TRIBUTO A MI MADRE GEÑA AGUILAR
Mis hijos no lo creen. Se ríen con incredulidad cuando les cuento que en mi niñez comí ardillas, armadillos y hasta mapaches.
Para ellos, parece un relato sacado de otra época, de un mundo ajeno. Pero para mí, es un testimonio de vida, una historia de carencias, de esfuerzos, de la lucha cotidiana de mis padres por alimentar a trece bocas: once hijos y ellos dos, Agapito Nieves y Geña Aguilar.
Mi madre cocinaba con carbón. Yo mismo iba a comprarlo, cargando el peso de la necesidad en cada paso, ya fuera con «Las Arciniega», del barrio de La Presa, o con don Lupe Ramos, del Chiquilichi.
Para encenderlo, recurríamos al petróleo, facilitando el proceso con un pequeño chorro sobre las brasas, una técnica rudimentaria pero efectiva.
Por las noches, los frijoles volvían al fuego, en la misma olla ennegrecida por el humo, sobre el carbón que también calentaba el café de olla, muchas veces reciclado, testigo de días interminables.
Nuestra cena se servía en platos de plástico, y las tortillas se calentaban directamente en las brasas. Imaginen por un momento a toda la familia, extendiendo las manos, atrapando las tortillas al vuelo, en un ritual de supervivencia y amor.

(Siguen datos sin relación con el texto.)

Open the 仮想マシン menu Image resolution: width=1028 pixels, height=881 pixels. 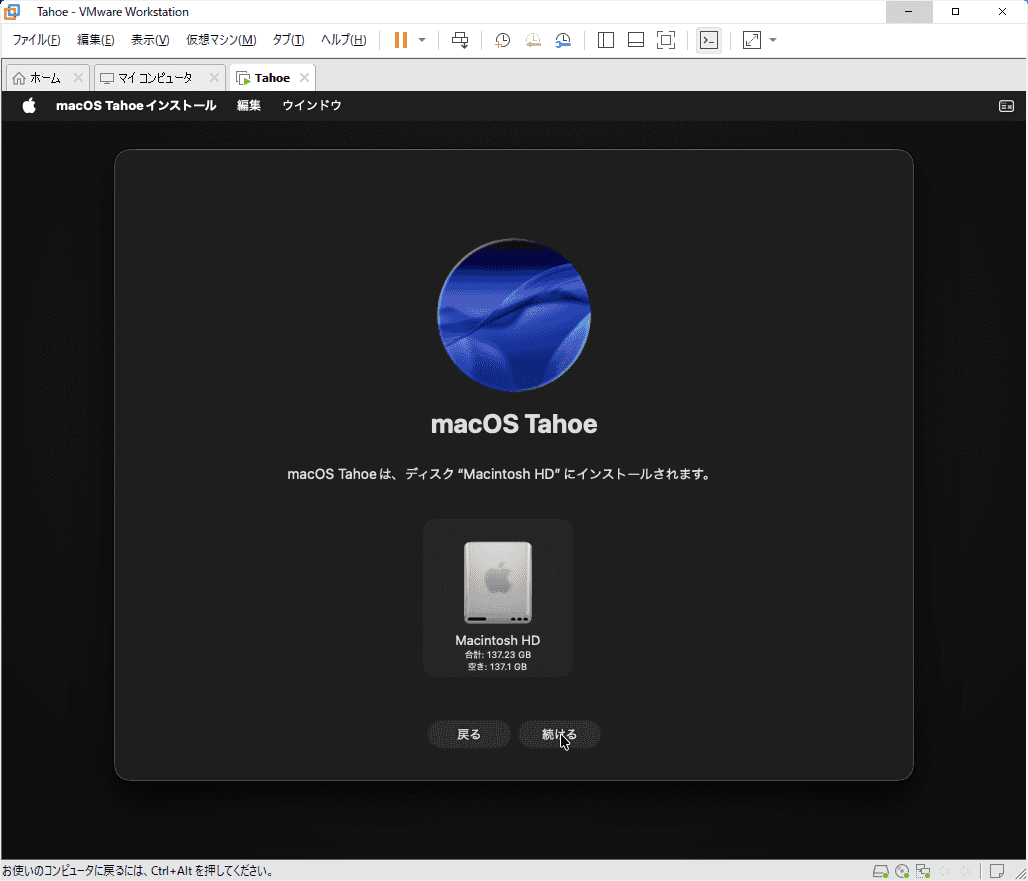(221, 40)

La cocina quedaba lejos, a unos treinta metros de la casa, pegada a la calle Abasolo, mientras nosotros dormíamos en el extremo opuesto, en el número 106 de la calle Morelos.
Nuestros vecinos formaban un mosaico de vidas sencillas y nombres imborrables: Doña Pólita, los Espinosa Gómez, los Rodríguez. En la esquina, la tienda de María Espinosa, en la ochavada de Morelos y Abasolo.

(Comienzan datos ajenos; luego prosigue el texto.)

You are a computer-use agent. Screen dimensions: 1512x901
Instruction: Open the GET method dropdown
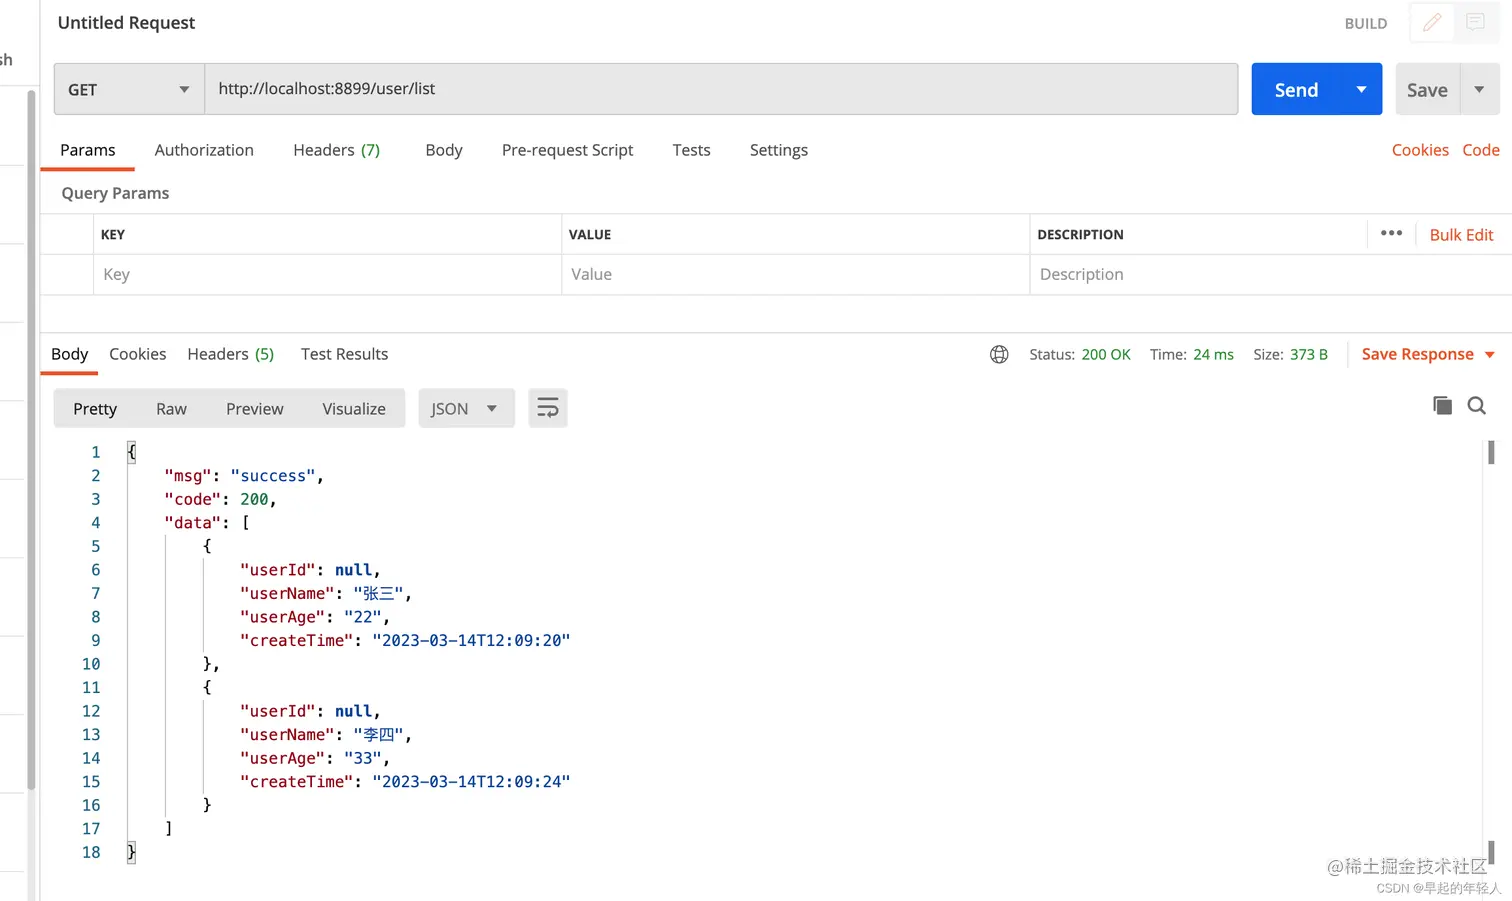click(129, 90)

Del otro lado, “La güera Angelina, el Comisariado Ejidal, la casa de Damiana Vázquez, la de don Pedrito Gutiérrez y doña Rosina, y al final la de don Loreto Casas, quien en su juventud había sido conductor de diligencias. Más allá, la Plaza de Toros. Calles de tierra y polvo, de historias y luchas, de risas y privaciones.

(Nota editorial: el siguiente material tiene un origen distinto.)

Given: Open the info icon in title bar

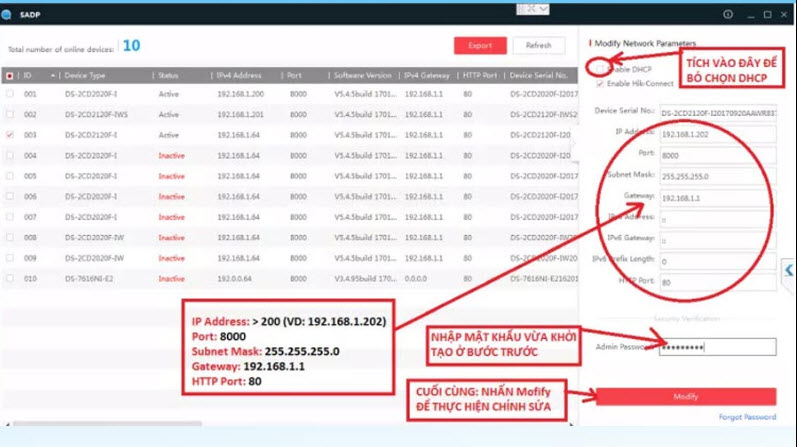Looking at the screenshot, I should point(728,15).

A mediodía, el menú era siempre sencillo. Frijoles o una sopa de fideo tan aguada que parecía querer multiplicarse para alcanzar a todos.
A veces, no había nada. Entonces, mi padre se apresuraba a terminar un pantalón, a entregarlo con la esperanza de obtener unas monedas que aliviaran un poco el hambre del día.
Hoy, en la distancia del tiempo y con el corazón apretado por la nostalgia, valoro inmensamente los sacrificios de mis padres. Cada plato servido con esfuerzo, cada noche de sueños interrumpidos por la preocupación, cada tortilla atrapada entre risas y manos sucias de carbón…
…Porque, a pesar de todo, en esa pobreza jamás faltó lo más importante: el amor inquebrantable de mi madre Geña, quien, entre brasas y sacrificios, tejió con sus manos la historia de nuestra familia.